Catholic Sentinel photos by Clarice Keating
As he has done every week for 61 years, Ray Lynch conducts choir members at St. Charles Church in Northeast Portland.
Catholic Sentinel photos by Clarice Keating
As he has done every week for 61 years, Ray Lynch conducts choir members at St. Charles Church in Northeast Portland.
“I just can’t stop singing.”

That’s how Ray Lynch describes his motivation to serve as a choir director at St. Charles Parish for 61 years. This year, at 87, Lynch finally retires from the music ministry, but anyone who has performed with Lynch know the man’s interest in music won’t slow down anytime soon.

“I’ll continue with music as long as I can,” he said.

By 8:15 a.m. on Sunday mornings, Lynch has traveled the 20 minutes from his assisted living center in Vancouver, Wash., to his longtime parish home in Northeast Portland. Once there, he gets the singers’ voices warmed up while parishioners filter into the church, dignified in their Sunday finery. Lynch’s ministry starts with the Mass at 8:30 a.m.

Before St. Charles School closed in the early 1980s, Lynch always had a steady pool of singers to draw from, but over the years the number of singers in the choir has dwindled. These days, he has a dedicated group of 10 or so.

“They are very loyal singers, but many have passed away or grown older so it’s hard for them to get to church each week,” Lynch said.

Lynch’s children also provided an abundant source of talent for the choir.
When Lynch and his second wife Shirley blended their families in 1975, they had 13 children between them. Today, Lynch has 81 grandchildren, and countless great-grandchildren and great-great-grandchildren. Shirley died last year, but her family continues to grow.
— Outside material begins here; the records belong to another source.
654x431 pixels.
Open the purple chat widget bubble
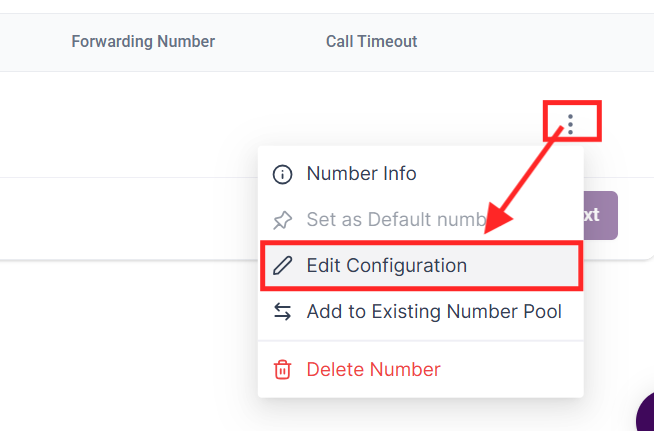[x=646, y=414]
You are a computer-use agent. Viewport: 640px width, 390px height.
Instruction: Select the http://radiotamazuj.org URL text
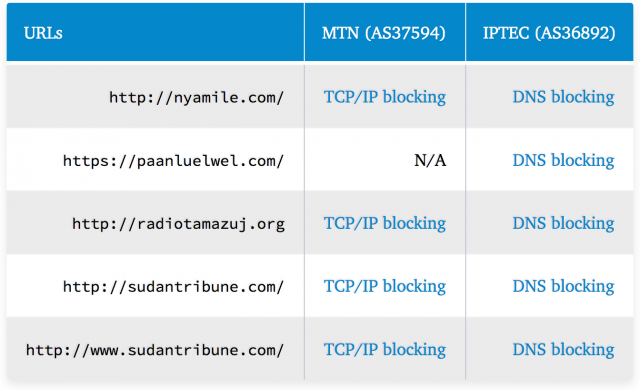point(178,224)
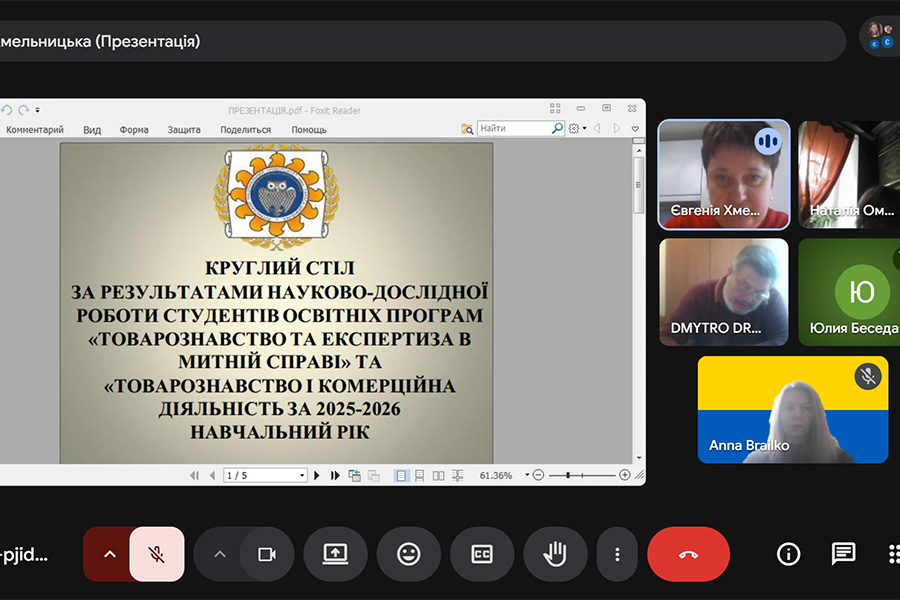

Lynch’s son Michael regularly visits his father in the apartment-turned-music studio. The space is a testament to Lynch’s work — stacks of music books surround his computer, where he plans which songs will suit the weekly liturgy.

Outside of his church ministry, Lynch studies classical music. He almost gave up his church music ministry several years ago as his voice began to change with age.

That’s when he started working with Laurel Freeborg, who teaches an Italian voice technique that she learned from European opera singers, which helps maintain an aging voice. Freeborg, music director at St. Elizabeth of Hungary Church in Southwest Portland, said Lynch works tenaciously to keep his singing voice in shape.

“Ray shouldn’t ever stop singing. It is so important to him to praise God with his voice,” she said.

Singing has been part of Lynch’s world since has a young boy.

Born in the Vancouver Barricks to a first sergeant in the 7th Infantry, Lynch sang in local church choirs as a boy. He signed up for any and all music-related activities as a high school student in California (after his father transferred to Camp Roberts).

When World War II broke out, Lynch was attending Commerce High School in San Francisco, right next door to the San Francisco Opera House.  

Lynch joined the Air Force and went to Europe, where he went through gunner training with a buddy who planned to enter into seminary once they returned from combat. The military chaplain asked Lynch to oversee Latin music services.
Once they returned stateside, both men entered the Maryknoll Seminary in Ossining, N.Y. Naturally, Lynch was asked to be the choir director there, where he underwent intense Latin studies and was immersed in chant.

After 2.5 years, Lynch left to head west, enrolling at the University of Portland. He stayed in the active reserve, joining the 104th infantry band, where he played trumpet. He became a second lieutenant, retiring 39 years later.

With the Second Vatican Council in the ‘60s came a dramatic change in music. Lynch has enjoyed the contemporary music that has been added, but still loves the traditional church choir songs.

On Palm Sunday and at Pentecost, Lynch works with contemporary choir director Kent Ludwigsen for a musical collaboration. Ludwigsen has been a member of the parish since 1978 and became director of the contemporary choir in 1993. He too has watched church attendance drop, which makes recruiting for the choirs more challenging.

“We struggle with that, but Ray faces it with enthusiasm,” Ludwigsen said.
The parish is planning a celebration for Lynch’s retirement in August.